Your instructions — Among the entries below, please repeat exactly and only the lines from the line containing "The image size is (812, 508)." to the line containing "Given: Switch to the Хозяева tab", both lines included.

Data supplied —
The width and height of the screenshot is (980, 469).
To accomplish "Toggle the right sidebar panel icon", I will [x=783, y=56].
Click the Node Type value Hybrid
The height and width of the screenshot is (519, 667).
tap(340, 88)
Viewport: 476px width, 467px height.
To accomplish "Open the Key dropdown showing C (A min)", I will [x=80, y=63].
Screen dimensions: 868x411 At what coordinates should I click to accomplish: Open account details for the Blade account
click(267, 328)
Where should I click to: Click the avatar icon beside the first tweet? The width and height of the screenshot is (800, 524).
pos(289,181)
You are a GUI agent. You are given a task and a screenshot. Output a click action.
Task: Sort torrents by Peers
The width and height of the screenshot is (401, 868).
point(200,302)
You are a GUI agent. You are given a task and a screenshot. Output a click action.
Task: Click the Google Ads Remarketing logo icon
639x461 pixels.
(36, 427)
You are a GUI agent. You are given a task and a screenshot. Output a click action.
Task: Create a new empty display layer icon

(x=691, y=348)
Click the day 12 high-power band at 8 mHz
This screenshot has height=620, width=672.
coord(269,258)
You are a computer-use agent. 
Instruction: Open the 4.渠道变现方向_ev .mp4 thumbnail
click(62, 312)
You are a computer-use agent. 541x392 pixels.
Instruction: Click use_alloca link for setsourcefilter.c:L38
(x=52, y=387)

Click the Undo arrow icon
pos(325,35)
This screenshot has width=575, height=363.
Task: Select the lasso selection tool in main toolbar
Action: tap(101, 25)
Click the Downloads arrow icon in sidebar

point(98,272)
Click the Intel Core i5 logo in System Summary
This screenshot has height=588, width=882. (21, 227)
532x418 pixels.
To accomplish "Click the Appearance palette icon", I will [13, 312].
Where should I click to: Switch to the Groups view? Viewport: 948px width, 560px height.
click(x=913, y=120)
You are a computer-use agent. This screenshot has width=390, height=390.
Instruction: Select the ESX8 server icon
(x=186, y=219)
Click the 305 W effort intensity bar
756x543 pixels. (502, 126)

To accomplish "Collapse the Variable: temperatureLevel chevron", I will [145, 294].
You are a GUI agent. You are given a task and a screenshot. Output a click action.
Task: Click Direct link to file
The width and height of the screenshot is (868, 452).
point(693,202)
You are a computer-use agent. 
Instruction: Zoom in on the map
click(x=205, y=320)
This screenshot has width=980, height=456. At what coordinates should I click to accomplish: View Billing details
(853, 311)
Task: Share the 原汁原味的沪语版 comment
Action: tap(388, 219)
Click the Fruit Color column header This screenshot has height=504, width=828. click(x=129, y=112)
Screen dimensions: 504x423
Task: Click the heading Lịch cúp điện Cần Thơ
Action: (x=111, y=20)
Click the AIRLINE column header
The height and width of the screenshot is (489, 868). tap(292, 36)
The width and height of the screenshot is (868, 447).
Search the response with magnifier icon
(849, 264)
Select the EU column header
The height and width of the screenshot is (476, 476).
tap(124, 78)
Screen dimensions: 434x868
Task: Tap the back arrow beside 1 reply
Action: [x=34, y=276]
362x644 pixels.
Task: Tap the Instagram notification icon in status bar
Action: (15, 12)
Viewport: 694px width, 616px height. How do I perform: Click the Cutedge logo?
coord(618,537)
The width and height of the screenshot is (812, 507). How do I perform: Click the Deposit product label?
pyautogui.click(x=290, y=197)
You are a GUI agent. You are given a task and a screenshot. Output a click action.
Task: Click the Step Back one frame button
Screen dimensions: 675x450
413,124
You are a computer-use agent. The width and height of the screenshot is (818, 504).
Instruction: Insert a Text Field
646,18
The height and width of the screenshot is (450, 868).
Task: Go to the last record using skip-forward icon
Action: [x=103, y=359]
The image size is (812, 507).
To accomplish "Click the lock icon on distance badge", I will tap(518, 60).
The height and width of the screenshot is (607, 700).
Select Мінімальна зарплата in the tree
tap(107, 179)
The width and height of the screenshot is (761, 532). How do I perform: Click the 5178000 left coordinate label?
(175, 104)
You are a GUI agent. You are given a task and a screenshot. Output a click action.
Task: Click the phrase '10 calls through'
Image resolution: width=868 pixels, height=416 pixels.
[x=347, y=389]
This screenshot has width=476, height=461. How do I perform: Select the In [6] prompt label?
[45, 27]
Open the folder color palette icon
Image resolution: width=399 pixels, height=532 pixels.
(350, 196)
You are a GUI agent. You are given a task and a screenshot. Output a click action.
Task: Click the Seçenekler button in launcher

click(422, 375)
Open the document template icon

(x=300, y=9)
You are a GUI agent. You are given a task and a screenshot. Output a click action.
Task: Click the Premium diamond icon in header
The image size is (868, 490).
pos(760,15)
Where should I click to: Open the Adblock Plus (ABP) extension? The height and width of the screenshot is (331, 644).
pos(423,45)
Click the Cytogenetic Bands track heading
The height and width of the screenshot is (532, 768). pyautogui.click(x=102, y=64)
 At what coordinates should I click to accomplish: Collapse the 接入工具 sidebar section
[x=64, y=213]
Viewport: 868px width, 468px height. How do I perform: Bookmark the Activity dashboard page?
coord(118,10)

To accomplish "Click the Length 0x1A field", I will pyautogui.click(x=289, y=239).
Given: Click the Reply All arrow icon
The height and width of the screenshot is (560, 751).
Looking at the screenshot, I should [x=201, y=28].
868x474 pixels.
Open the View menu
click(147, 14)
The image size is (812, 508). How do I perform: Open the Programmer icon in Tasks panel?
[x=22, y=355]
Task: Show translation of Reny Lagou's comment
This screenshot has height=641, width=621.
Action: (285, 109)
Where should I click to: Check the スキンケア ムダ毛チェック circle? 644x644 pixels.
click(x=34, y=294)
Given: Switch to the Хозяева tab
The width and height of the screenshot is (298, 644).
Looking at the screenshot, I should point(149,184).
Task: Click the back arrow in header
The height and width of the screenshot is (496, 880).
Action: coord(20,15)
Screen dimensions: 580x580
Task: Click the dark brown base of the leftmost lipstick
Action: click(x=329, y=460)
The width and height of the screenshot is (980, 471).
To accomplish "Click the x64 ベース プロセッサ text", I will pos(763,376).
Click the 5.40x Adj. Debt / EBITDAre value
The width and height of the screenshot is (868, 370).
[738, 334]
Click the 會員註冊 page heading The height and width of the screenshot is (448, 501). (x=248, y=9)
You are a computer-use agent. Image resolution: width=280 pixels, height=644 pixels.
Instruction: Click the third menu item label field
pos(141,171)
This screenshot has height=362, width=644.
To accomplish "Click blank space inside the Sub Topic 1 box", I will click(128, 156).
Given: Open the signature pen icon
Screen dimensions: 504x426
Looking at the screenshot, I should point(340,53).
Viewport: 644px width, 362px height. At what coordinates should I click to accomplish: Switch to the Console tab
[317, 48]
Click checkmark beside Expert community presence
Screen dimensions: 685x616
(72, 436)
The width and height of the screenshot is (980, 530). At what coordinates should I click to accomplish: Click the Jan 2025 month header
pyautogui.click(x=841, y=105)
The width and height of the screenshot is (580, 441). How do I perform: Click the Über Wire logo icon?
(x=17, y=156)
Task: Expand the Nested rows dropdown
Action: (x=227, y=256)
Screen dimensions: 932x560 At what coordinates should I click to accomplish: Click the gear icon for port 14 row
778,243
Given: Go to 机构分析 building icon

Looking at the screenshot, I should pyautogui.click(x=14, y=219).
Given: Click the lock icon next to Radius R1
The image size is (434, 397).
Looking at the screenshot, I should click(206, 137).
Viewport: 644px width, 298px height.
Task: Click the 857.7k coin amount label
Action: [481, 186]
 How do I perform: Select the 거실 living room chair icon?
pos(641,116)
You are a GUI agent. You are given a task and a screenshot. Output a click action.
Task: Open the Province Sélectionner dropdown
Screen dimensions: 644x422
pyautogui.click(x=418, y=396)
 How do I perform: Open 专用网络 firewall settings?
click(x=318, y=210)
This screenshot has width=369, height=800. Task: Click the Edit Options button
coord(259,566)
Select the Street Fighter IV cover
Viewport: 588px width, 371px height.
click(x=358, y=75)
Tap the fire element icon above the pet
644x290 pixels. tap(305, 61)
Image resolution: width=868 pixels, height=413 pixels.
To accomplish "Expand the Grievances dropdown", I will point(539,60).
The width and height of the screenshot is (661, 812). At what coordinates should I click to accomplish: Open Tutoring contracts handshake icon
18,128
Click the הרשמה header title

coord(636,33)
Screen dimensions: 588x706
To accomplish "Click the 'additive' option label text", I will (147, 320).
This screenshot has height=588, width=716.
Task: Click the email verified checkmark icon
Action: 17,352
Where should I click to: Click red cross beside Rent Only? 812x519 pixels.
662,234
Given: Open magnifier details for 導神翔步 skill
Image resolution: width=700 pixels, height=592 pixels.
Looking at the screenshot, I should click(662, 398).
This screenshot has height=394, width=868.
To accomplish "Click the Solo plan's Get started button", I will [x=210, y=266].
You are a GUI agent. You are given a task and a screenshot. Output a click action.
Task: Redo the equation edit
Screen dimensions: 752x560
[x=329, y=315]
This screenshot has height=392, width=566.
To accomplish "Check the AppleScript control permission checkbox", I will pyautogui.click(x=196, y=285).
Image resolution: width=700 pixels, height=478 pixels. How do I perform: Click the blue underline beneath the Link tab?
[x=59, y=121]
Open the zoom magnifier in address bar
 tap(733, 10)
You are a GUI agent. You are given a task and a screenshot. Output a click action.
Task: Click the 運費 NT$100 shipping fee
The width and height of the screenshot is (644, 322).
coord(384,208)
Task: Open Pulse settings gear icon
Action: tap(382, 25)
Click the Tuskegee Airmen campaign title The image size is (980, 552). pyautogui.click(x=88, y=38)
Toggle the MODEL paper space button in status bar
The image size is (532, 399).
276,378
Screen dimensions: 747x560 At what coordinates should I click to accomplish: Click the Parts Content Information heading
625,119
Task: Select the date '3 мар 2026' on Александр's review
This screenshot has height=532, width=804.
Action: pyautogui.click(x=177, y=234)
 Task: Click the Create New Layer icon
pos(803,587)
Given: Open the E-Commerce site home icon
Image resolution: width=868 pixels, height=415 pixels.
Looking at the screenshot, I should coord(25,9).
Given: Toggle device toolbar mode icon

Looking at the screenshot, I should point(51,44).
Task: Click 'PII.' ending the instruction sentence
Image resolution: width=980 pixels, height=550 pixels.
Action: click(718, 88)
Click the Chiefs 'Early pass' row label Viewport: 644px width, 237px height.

Finished task —
The image size is (812, 508). How do I perform: Open the Programmer icon in Tasks panel?
[x=22, y=355]
Task: Show translation of Reny Lagou's comment
This screenshot has height=641, width=621.
Action: (285, 109)
Where should I click to: Check the スキンケア ムダ毛チェック circle? 644x644 pixels.
click(x=34, y=294)
Given: Switch to the Хозяева tab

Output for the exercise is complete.